Whichever style of sighting you favour, the key is to get to the venue early and map out where you’re going and what you can use to assist you (watching the mistakes of the earlier waves can help your swim enormously). Look for the landmarks that you might be able to make use of in line with the buoys and direction of swim. If you’re faced with the greenest, most non-descript landscape, work with what you’ve got. For example, there may be a pleasant tree-line in the distance set against a nice green edge to the lakeside from which gaps in the tree-line could provide a usable line of sight.

Try this pool-based sighting drill

Physically practice sighting in the pool by swimming five strokes of normal freestyle then three strokes of Polo (the traditional name swimmers would use to describe a ‘head up’ position.) For triathlon, adopt a lower head position in this drill with the eyes just above the surface, also known as crocodile eyes.

This drill, thanks to its head up position, also provides a physical barrier that helps prevent the arms sweeping across the centre line.

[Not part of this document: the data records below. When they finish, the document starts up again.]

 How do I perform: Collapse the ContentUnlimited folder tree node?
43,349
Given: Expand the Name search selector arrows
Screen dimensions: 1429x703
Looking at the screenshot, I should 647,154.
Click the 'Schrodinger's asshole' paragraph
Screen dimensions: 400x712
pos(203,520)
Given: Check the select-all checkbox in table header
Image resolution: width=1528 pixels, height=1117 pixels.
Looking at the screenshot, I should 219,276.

You can also keep an eye on where your hands are entering, allowing you to really tidy up the front of the stroke.

Adapting to conditions

Many of these methods work well in calm conditions but as soon as you experience a rougher, open-water sea swim you’ll need to adjust accordingly. Expect to keep the head up for two-three strokes continually as you ‘wait’ for the peak of a wave to gain a clear vantage point and then take an accurate ‘sight.’ As before, minimise this time in the up position by attempting to use large immovable objects – distinguishable marks on cliffs, pylons for example – to assisting your sighting.

Improve your visibility further by taking light and dark goggles and choosing the correct pair at the last minute as conditions dictate. Be aware that old, scratched goggles seem to mist over more quickly. A greater contrast in the warmth of the face and the coolness of the sea will also speed up the rate your goggles mist up, so splash and cool your face before putting on your goggles during the warm-up.

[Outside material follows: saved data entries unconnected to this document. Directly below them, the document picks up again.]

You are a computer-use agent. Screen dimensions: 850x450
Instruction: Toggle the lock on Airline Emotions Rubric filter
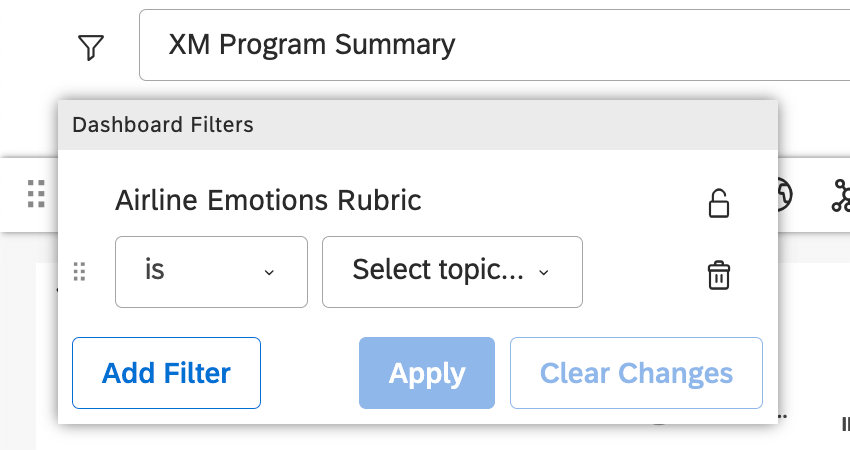coord(718,203)
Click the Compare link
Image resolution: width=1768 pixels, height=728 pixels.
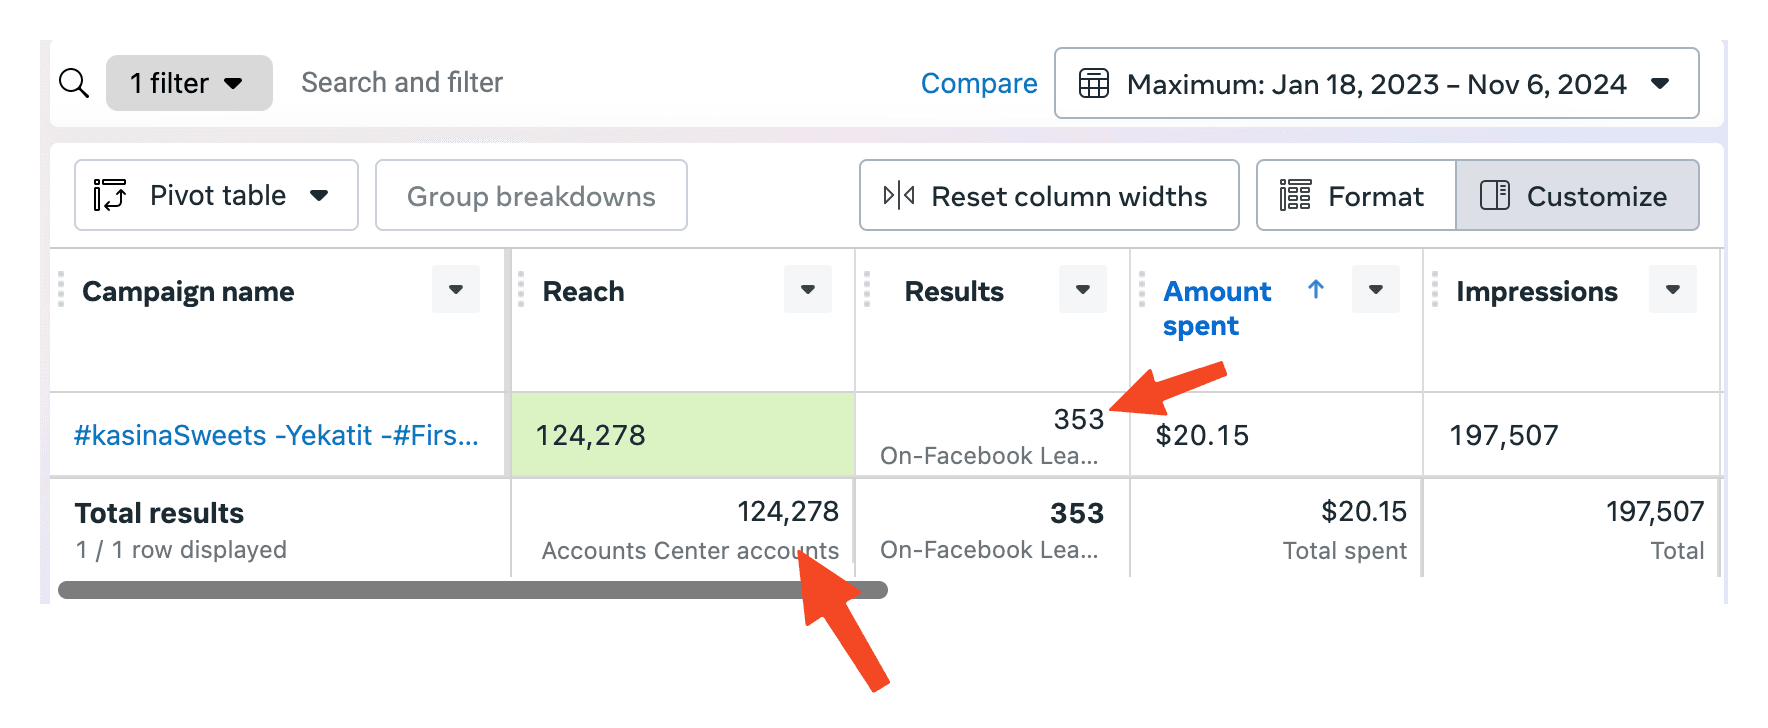click(978, 84)
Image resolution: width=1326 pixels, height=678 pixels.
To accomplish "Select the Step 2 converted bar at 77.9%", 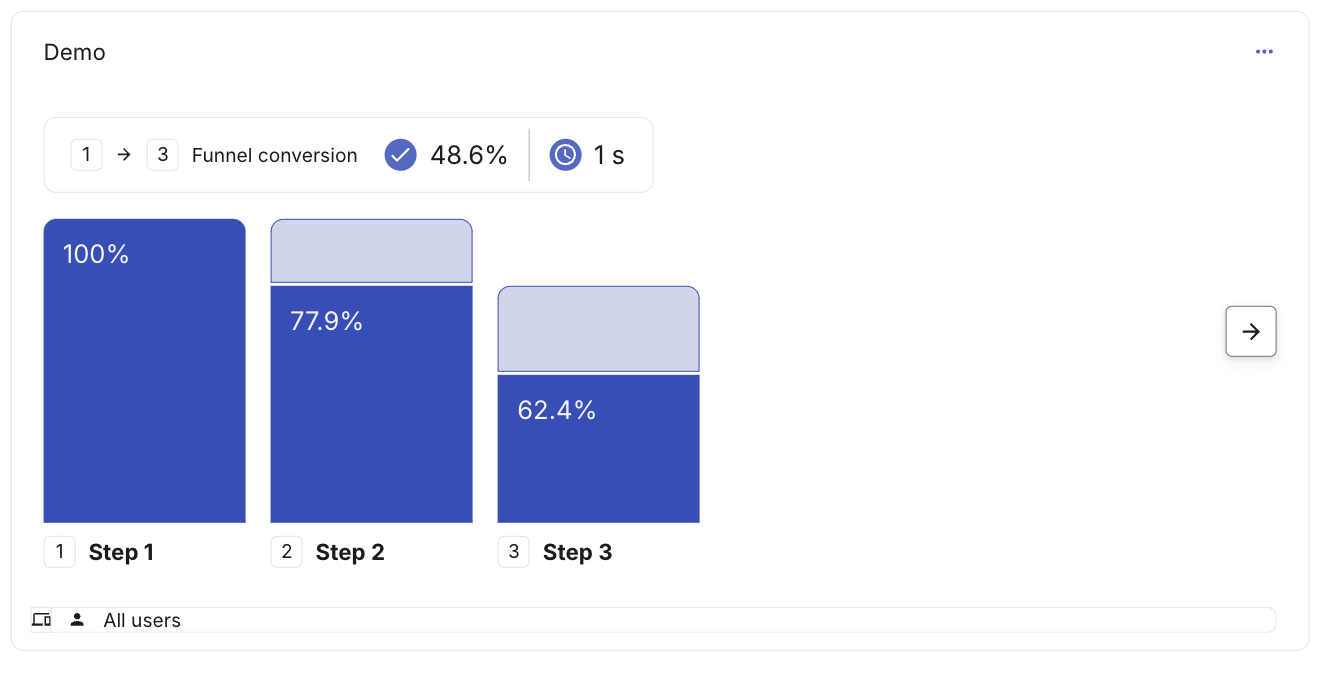I will pyautogui.click(x=372, y=404).
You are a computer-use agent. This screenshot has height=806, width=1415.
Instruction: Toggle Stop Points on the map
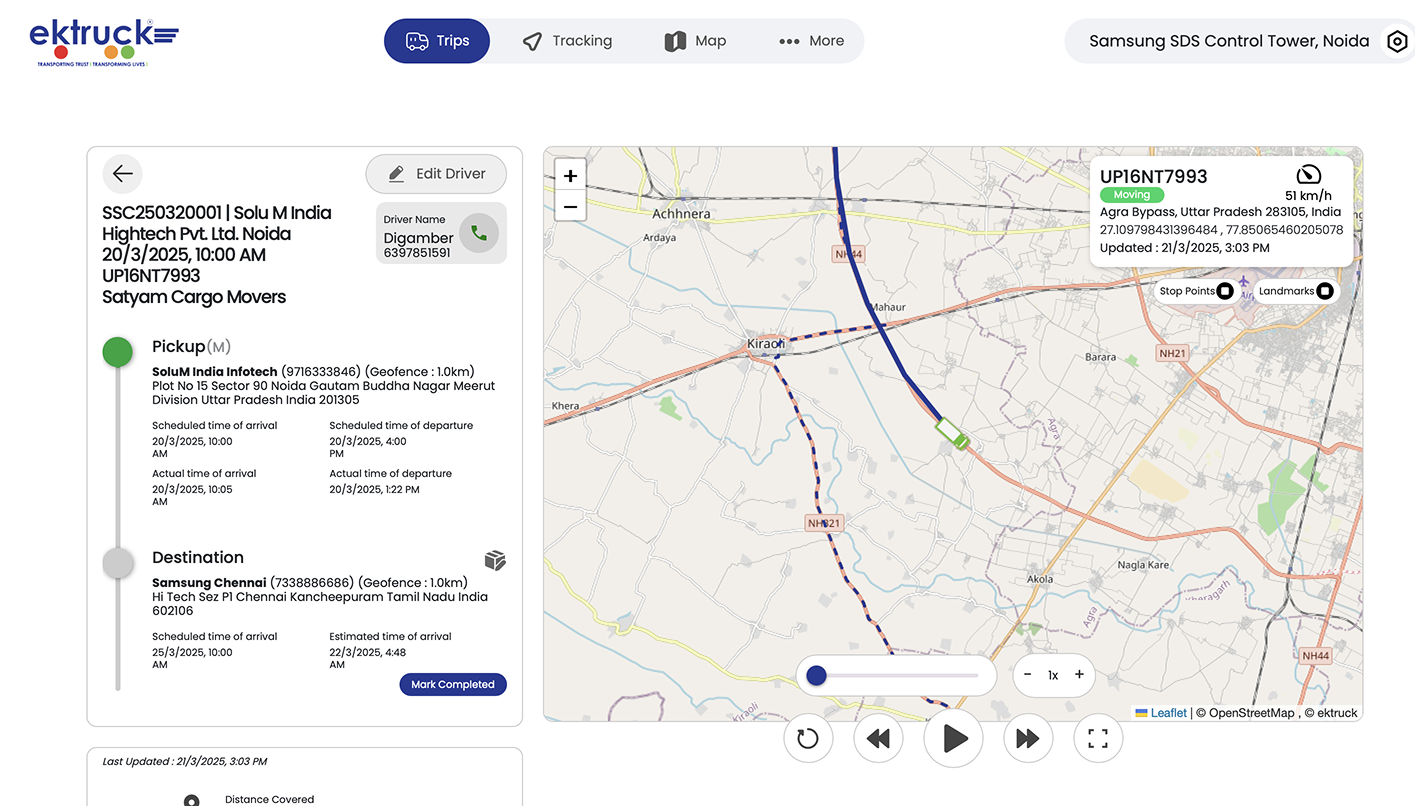point(1224,291)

How to use your stroke to keep you straight

Unlike breaststroke and butterfly which produce symmetrical movements of the hand pathways to assist natural forwards movements, the independent freestyle arm movements require timing and balance to keep forwards propulsion straight. Tidy up your technique by avoiding the following mistakes and enjoy a straighter swim.

Mistake one: One-sided breathing

Breathing to just one side, continually, builds a dominant side, leaving the stroke struggling to stay balanced. If a bilateral breathing pattern eludes you because it leaves you out of breath, at the least aim to breathe every second stroke constantly, either to the left or right with each alternating length.

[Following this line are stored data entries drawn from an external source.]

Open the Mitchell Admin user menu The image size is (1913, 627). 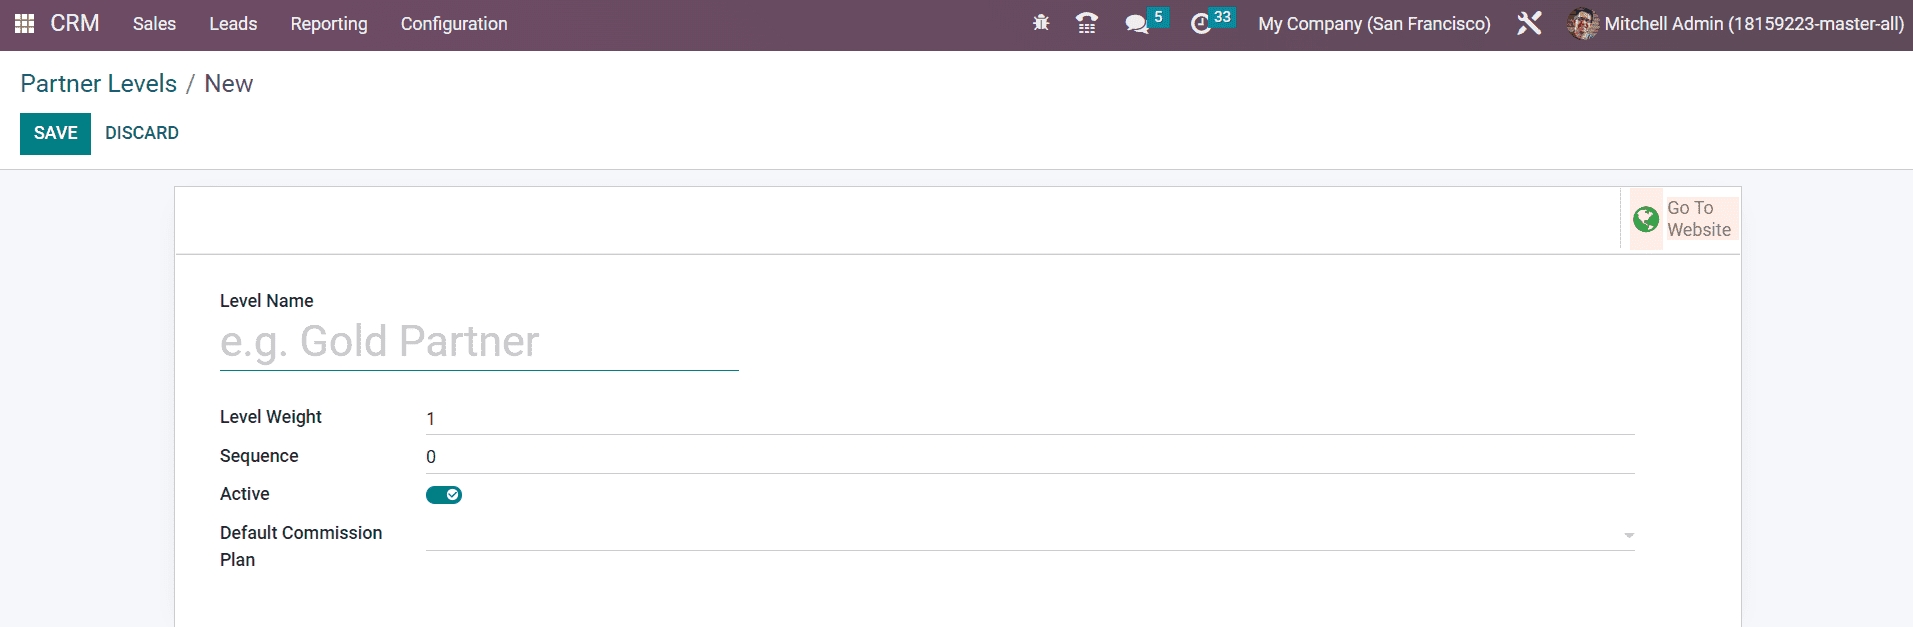coord(1753,24)
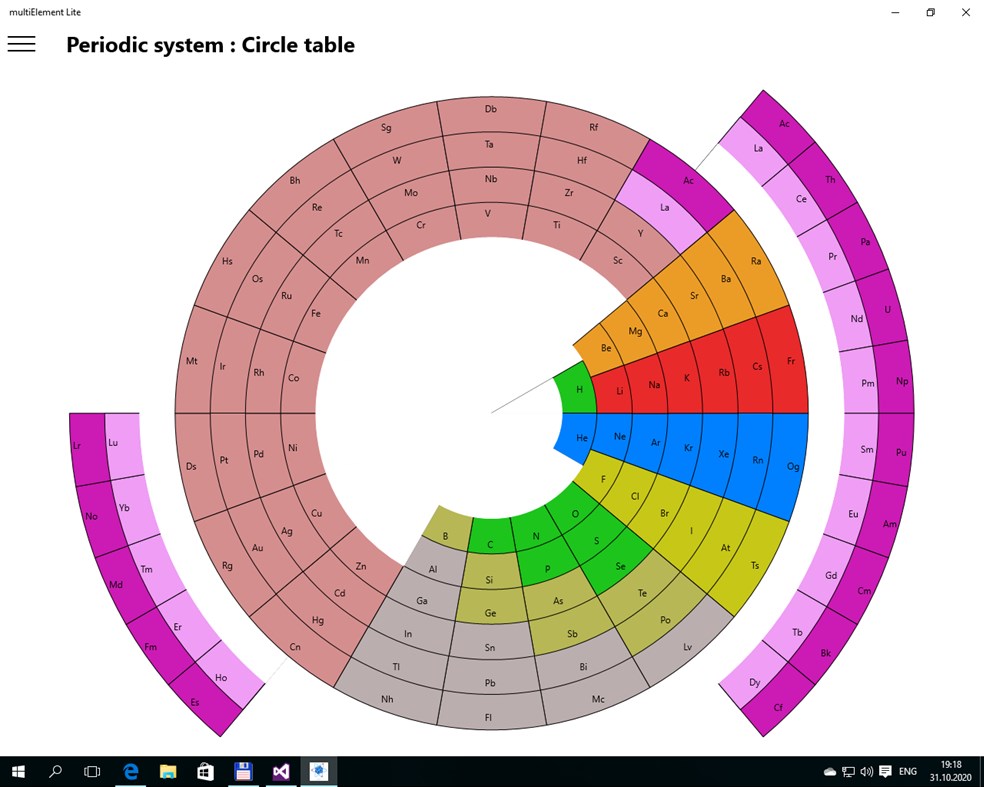
Task: Select the Helium segment in the blue group
Action: coord(581,437)
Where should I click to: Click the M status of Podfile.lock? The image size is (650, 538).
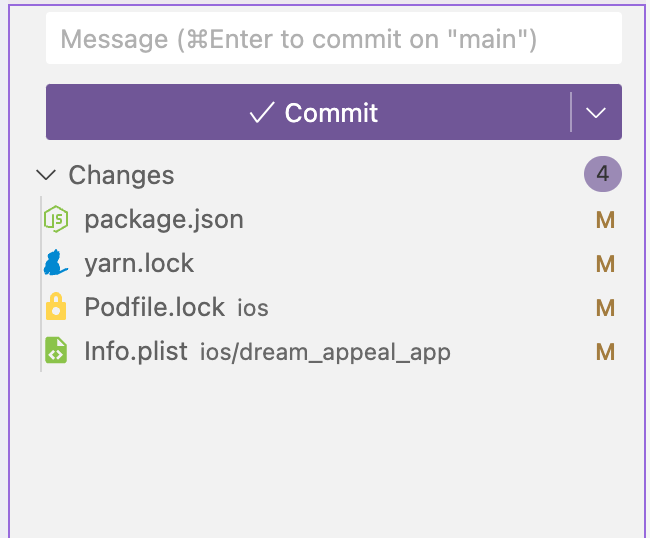(x=604, y=307)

Mistake two: Sweeping your hands wide at the back of the stroke, around the hips, forgetting that, ideally, the hips will roll out of the way of the hand pathway.

To counteract this, try the ‘Sweep to the opposite hip’ drill, where the hands take a more direct and central route under the body. Aim to brush the left hand to the right hip and vice-versa as you swim freestyle. It’s unlikely you’ll actually touch the opposite hip, but chances are it will help realign enough that your hands no longer sweep wide around the hips.

Mistake three: Minimal rotation through the upper body, keeping the elbow low on recovery.

Which leads to…

Mistake four: Wide sweeps of the hands at the front of the stroke as they start to pull from less than ideal positions (having been thrown out of position from the recovery phase or a strong head movement).

The higher the elbow recovers above the surface of the water, the straighter trajectory the hand can take from the hip area, up past the shoulder before entering in front of the shoulder. Improving your upper body rotation through the long axis will naturally lift the shoulder of the recovering arm and prevent a wide sweep of the hand as it recovers promoting lateral deviation through the stroke.